BILL OF SALE
KNOW ALL PERSONS BY THESE PRESENTS:
That Drug Guild Distributors, Inc., a New Jersey corporation ("Seller"),
pursuant to and in accordance with, the Asset Purchase Agreement, dated as of
July 1, 1997 (the "Agreement"), by and among Seller, Xxxxxx Health Services,
Inc., a New Jersey corporation ("Xxxxxx") and Xxxxxx Distributors, Inc., a New
Jersey corporation ("Buyer"), and for good and valuable consideration, the
receipt and sufficiency of which are hereby acknowledged, does hereby sell,
transfer, assign, convey and deliver to Buyer all of the "Assets" as defined in
the Agreement and as more particularly described below. Any and all initially
capitalized terms used in this Bill of Sale without definition shall have the
respective meanings assigned thereto in the Agreement.

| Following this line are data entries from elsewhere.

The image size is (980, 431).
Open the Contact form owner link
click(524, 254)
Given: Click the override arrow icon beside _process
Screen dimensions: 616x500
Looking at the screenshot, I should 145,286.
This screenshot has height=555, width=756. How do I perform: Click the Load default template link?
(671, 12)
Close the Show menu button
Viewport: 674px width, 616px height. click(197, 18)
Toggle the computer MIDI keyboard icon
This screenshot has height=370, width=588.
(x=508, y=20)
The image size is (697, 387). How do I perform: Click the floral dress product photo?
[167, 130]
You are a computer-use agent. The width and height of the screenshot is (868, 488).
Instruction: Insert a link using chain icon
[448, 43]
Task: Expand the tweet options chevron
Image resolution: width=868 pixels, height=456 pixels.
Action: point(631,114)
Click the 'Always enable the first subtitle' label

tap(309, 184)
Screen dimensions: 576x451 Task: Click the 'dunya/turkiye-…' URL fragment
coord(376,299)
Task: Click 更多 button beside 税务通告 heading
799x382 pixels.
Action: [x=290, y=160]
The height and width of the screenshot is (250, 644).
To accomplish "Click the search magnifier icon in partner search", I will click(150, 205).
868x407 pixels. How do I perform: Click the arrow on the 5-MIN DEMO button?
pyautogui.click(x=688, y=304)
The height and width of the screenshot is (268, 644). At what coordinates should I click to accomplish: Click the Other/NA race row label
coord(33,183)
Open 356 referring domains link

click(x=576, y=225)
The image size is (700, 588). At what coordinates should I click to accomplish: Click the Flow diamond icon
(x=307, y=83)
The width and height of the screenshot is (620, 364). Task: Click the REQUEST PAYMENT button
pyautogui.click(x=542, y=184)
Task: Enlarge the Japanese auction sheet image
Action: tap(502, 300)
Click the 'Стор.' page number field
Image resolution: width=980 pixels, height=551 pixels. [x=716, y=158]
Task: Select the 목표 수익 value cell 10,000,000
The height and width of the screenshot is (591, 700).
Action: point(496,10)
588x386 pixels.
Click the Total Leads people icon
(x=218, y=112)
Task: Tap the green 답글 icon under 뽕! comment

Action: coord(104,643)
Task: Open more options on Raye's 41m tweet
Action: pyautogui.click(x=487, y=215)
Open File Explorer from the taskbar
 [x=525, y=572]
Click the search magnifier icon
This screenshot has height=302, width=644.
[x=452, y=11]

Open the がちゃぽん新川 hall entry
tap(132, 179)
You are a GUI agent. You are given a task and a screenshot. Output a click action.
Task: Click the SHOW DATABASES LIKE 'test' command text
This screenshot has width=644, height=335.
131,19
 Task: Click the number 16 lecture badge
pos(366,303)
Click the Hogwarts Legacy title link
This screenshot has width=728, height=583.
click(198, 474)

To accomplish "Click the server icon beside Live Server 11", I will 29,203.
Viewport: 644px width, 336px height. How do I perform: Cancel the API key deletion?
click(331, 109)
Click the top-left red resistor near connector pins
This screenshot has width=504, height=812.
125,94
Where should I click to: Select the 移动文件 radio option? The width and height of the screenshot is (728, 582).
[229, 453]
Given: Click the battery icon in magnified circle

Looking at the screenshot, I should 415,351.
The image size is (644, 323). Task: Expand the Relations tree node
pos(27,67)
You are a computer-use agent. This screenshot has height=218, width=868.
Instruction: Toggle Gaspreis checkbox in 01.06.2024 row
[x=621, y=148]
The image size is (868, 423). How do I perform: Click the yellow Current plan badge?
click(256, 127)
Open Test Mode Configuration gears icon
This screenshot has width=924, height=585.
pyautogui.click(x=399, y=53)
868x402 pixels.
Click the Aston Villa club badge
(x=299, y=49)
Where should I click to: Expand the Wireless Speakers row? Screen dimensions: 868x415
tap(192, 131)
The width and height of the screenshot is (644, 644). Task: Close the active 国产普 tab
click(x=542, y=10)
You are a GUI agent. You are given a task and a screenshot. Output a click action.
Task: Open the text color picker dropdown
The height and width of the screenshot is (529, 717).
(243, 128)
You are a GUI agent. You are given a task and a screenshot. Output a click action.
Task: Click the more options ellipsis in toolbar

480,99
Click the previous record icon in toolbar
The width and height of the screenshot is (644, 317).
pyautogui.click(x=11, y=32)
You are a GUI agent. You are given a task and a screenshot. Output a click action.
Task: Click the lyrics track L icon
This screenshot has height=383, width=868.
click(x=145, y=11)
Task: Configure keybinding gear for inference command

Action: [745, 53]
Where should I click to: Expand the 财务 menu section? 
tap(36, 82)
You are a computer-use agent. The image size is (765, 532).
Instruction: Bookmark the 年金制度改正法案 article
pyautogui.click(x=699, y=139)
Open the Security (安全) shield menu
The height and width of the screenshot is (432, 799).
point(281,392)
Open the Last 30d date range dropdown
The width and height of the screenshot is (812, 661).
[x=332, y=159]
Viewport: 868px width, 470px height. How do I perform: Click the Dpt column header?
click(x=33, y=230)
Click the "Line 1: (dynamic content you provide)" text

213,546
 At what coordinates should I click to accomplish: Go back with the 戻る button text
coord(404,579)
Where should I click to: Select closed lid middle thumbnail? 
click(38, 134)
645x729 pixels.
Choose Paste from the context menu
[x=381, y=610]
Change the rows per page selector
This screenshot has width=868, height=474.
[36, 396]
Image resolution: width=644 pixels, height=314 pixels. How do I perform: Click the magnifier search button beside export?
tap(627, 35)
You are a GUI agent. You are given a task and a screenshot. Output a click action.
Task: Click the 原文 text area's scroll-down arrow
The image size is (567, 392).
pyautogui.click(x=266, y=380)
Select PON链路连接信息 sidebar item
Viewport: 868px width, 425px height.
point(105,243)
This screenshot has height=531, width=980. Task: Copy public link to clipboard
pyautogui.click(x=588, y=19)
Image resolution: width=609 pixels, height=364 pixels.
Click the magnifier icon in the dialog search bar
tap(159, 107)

1. All inventories of Seller;
2. All accounts, accounts receivable, notes and notes receivable
including but not limited to (i) receivables in collection or in suit
included in the Closing Balance Sheet and (ii) those receivables
documented in Schedule 1.01(a)(ii) of the Agreement and not previously
paid, retired or cancelled;
3. Those prepaid expenses set forth in Schedule 1.01(a)(iii) of the
Agreement;
4. All rights under contracts, agreements, leases, licenses, purchase
orders, customer sales agreements and other instruments, including
those set forth on Schedule 4.01(i) and Schedule 4.01(q) of the
Agreement;
5. All real estate set forth on Schedule 4.01(q) of the Agreement,
together with all buildings, fixtures and improvements located on or
attached thereto, including Seller's right, title and interest in and
to all leases, subleases, franchises, licenses, permits (to the extent
transferable), easements and rights-of-way which are appurtenant to
said real estate;
6. All books; payment records; accounts; customer lists; environmental
reports or studies; correspondence; technical, accounting, and
procedural manuals; employment and personnel records; and other useful
business records, including electronic media, and any confidential or
other information (other than information relating to claims retained
by Seller pursuant to Section 1.01(b)(iii)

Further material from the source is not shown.